I agree with Patricia Marx. Especially the way she contradicts everything Alessandra Stanley wrote in the preceding paragraph (and most of the ones before that).
It has become a supply-and-demand issue: the supply of good-looking female comedians is growing, and the industry demands that they keep growing prettier.
A lame pun! Women may be funny (many are), but Alessandra Stanley steadfastly defends their right to choose not to be.
Amy Poehler, who's been on S.N.L. since 2001, says much the same thing. "For funny ladies, we're attractive. But when you open us up to real, professional attractive people—I do not want to run with those horses."
Amy Poehler is neither a funny lady nor attractive. She's not attractive for a funny lady. She's attractive for a lady when standing next to Jocelyn Wildenstein, but even that is pushing it. She would not be included in this article if its author had done one iota of research into actual funny women working today, especially funny women who have been working for decades and had great success on- or off-screen, such as Bonnie Hunt, Janeane Garofalo, or Jennifer Crittenden, to name but a few of the ridiculous snubs from this slapdash, scattershot, and self-contradictory article.

# Exercises
A. In the commentary on the article about funny women, since what year has Amy Poehler been on S.N.L.?
B. According to the commentary on the article about funny women, why would Amy Poehler not have been included in the article? Answer in one to three sentences.
C. Proceed with the commentary on the article about funny women, picking up after its final sentence.
The material that follows comes from a separate source and is unrelated to the commentary on the article about funny women.

# Dataset excerpts

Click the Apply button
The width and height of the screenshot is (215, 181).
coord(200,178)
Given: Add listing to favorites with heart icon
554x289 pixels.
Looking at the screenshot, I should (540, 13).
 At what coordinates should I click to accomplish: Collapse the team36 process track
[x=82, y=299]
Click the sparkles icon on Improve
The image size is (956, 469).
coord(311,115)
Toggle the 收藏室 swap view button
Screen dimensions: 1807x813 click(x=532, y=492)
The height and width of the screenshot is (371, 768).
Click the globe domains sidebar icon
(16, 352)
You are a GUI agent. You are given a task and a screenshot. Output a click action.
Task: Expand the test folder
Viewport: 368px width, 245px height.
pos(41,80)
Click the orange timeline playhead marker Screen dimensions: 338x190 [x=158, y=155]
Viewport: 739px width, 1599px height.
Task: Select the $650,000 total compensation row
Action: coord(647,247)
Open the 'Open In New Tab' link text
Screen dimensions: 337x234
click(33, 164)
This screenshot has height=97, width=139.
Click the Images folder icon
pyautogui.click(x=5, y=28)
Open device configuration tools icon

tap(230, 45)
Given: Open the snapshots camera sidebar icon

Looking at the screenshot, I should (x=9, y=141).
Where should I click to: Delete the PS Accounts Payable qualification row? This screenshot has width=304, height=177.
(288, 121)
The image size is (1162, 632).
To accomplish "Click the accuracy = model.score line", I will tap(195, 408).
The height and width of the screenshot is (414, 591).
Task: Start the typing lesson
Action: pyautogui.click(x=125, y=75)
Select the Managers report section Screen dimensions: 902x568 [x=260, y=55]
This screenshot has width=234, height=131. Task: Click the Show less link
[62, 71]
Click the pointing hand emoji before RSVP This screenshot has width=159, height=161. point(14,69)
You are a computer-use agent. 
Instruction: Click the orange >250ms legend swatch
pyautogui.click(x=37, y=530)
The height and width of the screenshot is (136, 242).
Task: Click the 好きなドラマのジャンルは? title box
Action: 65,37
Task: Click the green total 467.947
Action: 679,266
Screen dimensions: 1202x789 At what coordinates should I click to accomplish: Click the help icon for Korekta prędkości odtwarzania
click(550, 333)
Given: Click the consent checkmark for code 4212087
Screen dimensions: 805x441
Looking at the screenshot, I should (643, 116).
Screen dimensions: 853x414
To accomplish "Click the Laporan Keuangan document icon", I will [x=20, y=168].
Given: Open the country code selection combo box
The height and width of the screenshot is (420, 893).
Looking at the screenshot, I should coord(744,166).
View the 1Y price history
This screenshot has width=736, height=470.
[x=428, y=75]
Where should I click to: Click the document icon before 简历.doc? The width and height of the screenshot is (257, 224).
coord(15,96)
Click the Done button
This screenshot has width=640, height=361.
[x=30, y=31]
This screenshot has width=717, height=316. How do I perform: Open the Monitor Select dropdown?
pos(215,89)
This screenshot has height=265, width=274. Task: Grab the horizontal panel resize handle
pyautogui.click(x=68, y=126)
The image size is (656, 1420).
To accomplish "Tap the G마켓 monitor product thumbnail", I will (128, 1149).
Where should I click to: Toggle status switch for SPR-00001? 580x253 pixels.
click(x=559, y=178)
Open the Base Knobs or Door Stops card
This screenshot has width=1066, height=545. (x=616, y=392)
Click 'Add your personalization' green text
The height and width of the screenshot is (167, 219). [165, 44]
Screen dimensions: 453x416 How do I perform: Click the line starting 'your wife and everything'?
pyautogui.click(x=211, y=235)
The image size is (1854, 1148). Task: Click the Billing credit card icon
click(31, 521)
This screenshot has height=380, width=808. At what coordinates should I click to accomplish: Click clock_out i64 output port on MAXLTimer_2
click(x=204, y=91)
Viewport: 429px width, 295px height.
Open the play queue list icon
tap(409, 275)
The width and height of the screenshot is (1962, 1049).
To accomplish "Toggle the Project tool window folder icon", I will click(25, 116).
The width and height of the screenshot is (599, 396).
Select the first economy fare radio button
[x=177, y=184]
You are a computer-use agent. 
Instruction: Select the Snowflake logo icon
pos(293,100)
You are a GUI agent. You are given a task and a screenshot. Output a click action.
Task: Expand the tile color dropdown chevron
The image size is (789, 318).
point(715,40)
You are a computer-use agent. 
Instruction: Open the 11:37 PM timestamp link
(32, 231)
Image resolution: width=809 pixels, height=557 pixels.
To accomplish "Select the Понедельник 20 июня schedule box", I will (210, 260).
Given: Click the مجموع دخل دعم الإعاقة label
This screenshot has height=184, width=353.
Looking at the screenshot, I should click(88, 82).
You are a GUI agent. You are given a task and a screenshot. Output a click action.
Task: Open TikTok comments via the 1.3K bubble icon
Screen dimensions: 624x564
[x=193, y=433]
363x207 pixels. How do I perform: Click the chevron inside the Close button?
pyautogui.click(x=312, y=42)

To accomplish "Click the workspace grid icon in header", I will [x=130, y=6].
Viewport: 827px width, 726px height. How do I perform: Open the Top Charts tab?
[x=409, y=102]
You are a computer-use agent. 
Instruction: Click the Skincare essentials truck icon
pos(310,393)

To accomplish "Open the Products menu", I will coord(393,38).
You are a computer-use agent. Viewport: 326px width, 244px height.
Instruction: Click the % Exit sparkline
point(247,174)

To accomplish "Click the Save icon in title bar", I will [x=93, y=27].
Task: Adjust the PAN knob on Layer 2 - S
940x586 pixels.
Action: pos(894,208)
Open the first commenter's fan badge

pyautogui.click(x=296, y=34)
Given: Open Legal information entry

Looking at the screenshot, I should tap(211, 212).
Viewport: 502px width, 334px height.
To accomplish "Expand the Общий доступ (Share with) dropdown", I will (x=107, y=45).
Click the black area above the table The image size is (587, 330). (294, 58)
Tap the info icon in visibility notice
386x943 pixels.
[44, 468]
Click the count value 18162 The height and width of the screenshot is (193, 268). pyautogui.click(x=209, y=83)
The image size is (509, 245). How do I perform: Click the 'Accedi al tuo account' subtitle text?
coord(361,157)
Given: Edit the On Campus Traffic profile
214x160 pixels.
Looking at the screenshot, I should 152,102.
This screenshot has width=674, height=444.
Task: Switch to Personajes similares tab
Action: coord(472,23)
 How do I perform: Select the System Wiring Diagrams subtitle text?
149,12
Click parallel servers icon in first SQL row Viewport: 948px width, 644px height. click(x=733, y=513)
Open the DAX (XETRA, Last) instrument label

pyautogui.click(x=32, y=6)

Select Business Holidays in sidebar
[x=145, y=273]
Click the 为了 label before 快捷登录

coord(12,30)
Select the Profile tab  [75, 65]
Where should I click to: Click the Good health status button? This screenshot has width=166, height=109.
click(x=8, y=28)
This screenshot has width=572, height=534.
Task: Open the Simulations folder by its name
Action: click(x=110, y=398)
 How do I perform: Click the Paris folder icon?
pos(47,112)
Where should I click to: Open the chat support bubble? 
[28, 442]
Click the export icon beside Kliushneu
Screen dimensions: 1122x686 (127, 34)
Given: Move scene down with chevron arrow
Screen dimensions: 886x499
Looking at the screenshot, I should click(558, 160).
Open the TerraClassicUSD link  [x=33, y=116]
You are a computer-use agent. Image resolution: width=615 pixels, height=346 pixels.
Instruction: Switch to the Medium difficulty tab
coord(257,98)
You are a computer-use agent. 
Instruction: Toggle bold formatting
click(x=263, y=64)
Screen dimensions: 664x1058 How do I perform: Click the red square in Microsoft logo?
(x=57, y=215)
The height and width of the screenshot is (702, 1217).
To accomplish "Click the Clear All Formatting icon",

# Answer list
A. Since 2001.

B. She would not have been included if the article's author had done any research into funny women working today. This is especially true of those who have worked for decades with great success on- or off-screen, such as Bonnie Hunt, Janeane Garofalo, or Jennifer Crittenden.

C.
And yet, they increasingly do.
Again, Alessandra Stanley boldly contradicts her own interview subjects.
Obviously, though, pretty comics still have to be willing at times to put their looks aside. Cleaned up, Amy Sedaris is a bubbly champagne blonde with a seditious edge, like Kyra Sedgwick; in Strangers with Candy, her Comedy Central series, Sedaris squinted, slumped, and drooped her mouth downward.
And now she contradicts herself. Attractive women are not allowed to be funny; women aren't considered funny unless they're attractive; but... attractive women are only funny when they make themselves unattractive. It's all coming together.
[S]tarting in 1975, [Lorne Michaels] presided over decades of male-dominated sketch comedy (brightened by the likes of Gilda Radner) until he named Fey the head writer in 1999 and in 2000 made her "Weekend Update" co-anchor opposite Jimmy Fallon. (In 2004 two women anchored the mock news desk when Amy Poehler replaced Fallon.) Suddenly, S.N.L. sketches were written by women, for women; the biggest stars were Poehler and Maya Rudolph; and the oh-God-I-hate-myself-so-much routines seemed passé. The satire shifted outward, with parodies of everything from "Mom Jeans" to Hillary Clinton and Condoleezza Rice.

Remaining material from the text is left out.